Más tarde, llegó el momento de darle vuelta a la página, y en un instante, Aldo y yo decidimos zarpar a una nueva aventura. El 6 de diciembre de 2021, llegamos a tierras escocesas, país del golf, donde la salchicha es cuadrada, se come haggis, en las fiestas se toma Buckfast, los hombres usan Kilt y el inglés es muy particular.

Diego, mi pequeño hijo, desde el aeropuerto de Cancún, pensaba que llegando a Escocia vería la nieve. Su papá y yo no podíamos prometer algo que no estaba en nuestras manos.

– ¿Veré la nieve? – preguntaba Diego, ocasionalmente.

– ¡Seguro! en algún momento podrás ver la nieve- le decíamos.

– Deseo ver la nieve- confesaba.

Pasó navidad y la celebración del año nuevo 2022, y la nieve no llegó.

Una noche muy fría de enero.

– ¿Cuándo podré ver la nieve, mamá? – me preguntó, Diego, con sus ojitos cansados, pronto yo pensé.
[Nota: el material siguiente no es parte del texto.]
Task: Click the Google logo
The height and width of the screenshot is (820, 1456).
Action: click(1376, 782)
Esa misma noche después de arropar a mi pequeño y darle las buenas noches, con todo y calefactor en la casa, sentí mucho frío, pero claro, yo soy mexicana y, peor aún, Yucateca, “quien te manda a venir a escocia al invierno” me dije a mí misma mientras me dirigía a mi habitación. Cuando entré a la recamará, dialogué con mi esposo quien se encontraba acostado en la cama a punto de dormir, yo insistí en querer hablar, por lo terca que soy y la conversación se tornó en una leve discusión sin sentido por nuestro cansancio, en ese instante, sentí mucho frío, más de lo normal y me metí entre las sábanas hasta quedar profundamente dormida. A la mañana siguiente, cómo cada mañana, desde que estamos aquí, se abrió la puerta espontáneamente, era Diego, corrió a mi cama para despertarme. Eran como las 9:30 de la mañana, cuando su Papá miró por la ventana y dijo: – Diego ¡Mira! la nieve-. De un salto de alegría mi pequeño de 4 años subió a la vieja silla de cuero del bisabuelo que estaba junto a la ventana y miró hacia el exterior. – ¡NIEVE! – grito Diego de emoción.

Jardines y tejados blancos, era lo que se encontraba a nuestro alrededor.
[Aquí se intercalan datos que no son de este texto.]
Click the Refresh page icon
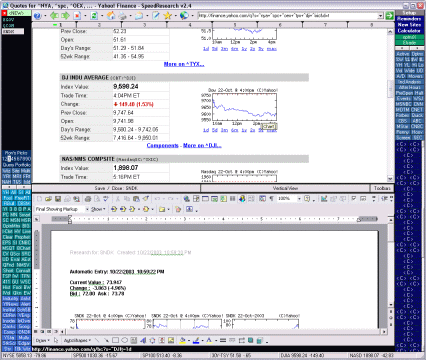426x360 pixels. pos(94,15)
Desayunamos, nos enchamarramos, y nos pusimos nuestros mejores zapatos waterproof. Mientras mi suegro salió en short y en playera, yo era todo un esquimal. Fue el momento más feliz y divertido que había vivido desde mi llegada a Escocia. Eso no significa que no existan otros bellos momentos de este viaje, pero aquel instante en el que todos nos pusimos a jugar en la nieve fue extraordinariamente especial. Muñecos de nieve, guerra de nieve, angelitos de nieve, posar bajo la nieve, acrobacias, risas, copos de nieve, fotos y videos en la nieve, hizo que el frio no se sintiera. Logré captar cada instante gracias al calor de las sonrisas.

Esa tarde fue soleada y caminar sobre la nieve fue una nueva sensación inexplicable. El sonido que se generaba al pisarla, era suave, delicado, espeso, blanco y silencioso. Diego jugó todo lo que pudo, yo como buena yucateca después de mi última acrobacia corrí a la casa para cambiarme los guantes y calcetines que ya empezaban a mojarse por el calor corporal que derretía la nieve. Subí a mi habitación y miré por la ventana. En los últimos minutos de la tarde solo contemplé a lo lejos, como Diego y su papá seguían jugando y riendo sobre el blanco paisaje que cautelosamente se iba derritiendo con el paso del tiempo.

Una sonrisa incansable se dibujaba en nuestros rostros.

Cayó la noche y la lluvia lo limpió todo.  

Al día siguiente ya no quedaba rastro de la nieve, solo quedaba tierra mojada y asfalto escarchado, todo había regresado a lo que era antes.

Aquel día había parecido un sueño.

El deseo: “un día de nieve”.

Ya han pasado varios días desde la caída de la nieve y aún sigo pensando que, aquel día fue el deseo de Diego hecho realidad.